3.DLT (Digital Linear Tape) Technology
The technology was first developed by DEC in 1985 and is mainly used in VAX machines. At that time, it was high performance and high price, and it was only used in a few fields. After improvement, it has become a hot technology in the storage field. At present, the tape drive capacity is 10 to 35 GB, and the hardware compression technology can double the capacity. But DLT technology also has certain disadvantages. The price of the drive and magnetic media is high, and the bandwidth between the main system and the network is narrow. The non-standard exterior design limits the interior. But the technology can still be seen as a promising product in the future. Currently only used by a small number of users who need high performance backup.
It is particularly worth mentioning that the above various data stream tape drives are said to have hardware compression technology, which can double or double the data losslessly. However, in the field of radio and television digital media, most digital media uses MPEG-1, MPEG-2 and MPEG-4 compression. When these data are saved to the tape drive, the data can no longer be compressed. If you use the hardware compression of the tape drive again, you can not only compress the data, but also increase the capacity, which is the result of the experiment. When considering the capacity of a tape library, if you store MPEG or JPEG files, you cannot design capacity by hardware compression.
In addition, optical storage technology, Cluster storage, IP storage and object-oriented network database storage technology are also booming and worthy of attention, limited by the space here.
In fact, the above technologies do not exist in isolation, but the application of these technologies to construct systems. For example, the storage array servers of GVG and Pinnacle AV servers use RAID3 technology, storage array server primary and backup images, and AV servers and storage array servers adopt FC NAS. The storage array of SeaChange's server adopts RAID5 technology. The server uses Cluster connection and RAID2 fault self-recovery mode, and the external interface is interconnected by Local Ethernet.

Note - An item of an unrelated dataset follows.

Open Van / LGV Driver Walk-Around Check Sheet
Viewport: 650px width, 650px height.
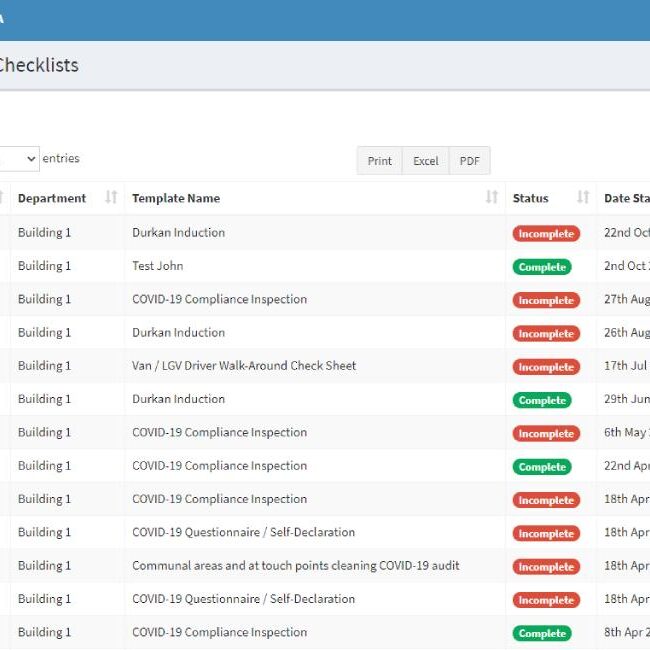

When selecting and designing a system, consider the scalability of the storage and system. For example, a networked nonlinear editing system, if the hard disk storage array uses single-channel FC transmission, the theoretical bandwidth is 1000 Mb/s, and the actual transmission effective bandwidth is about 70% of the nominal bandwidth. On such a system, 8 or 8 More than one fine editing station is prone to wait or crash when working at the same time (when the fault-tolerant function is not perfect). If you order a single-channel FC hard disk storage array design, and later expand more than 5 fine-tuning stations without expanding the structure of the hard disk storage array, it is normal to have problems.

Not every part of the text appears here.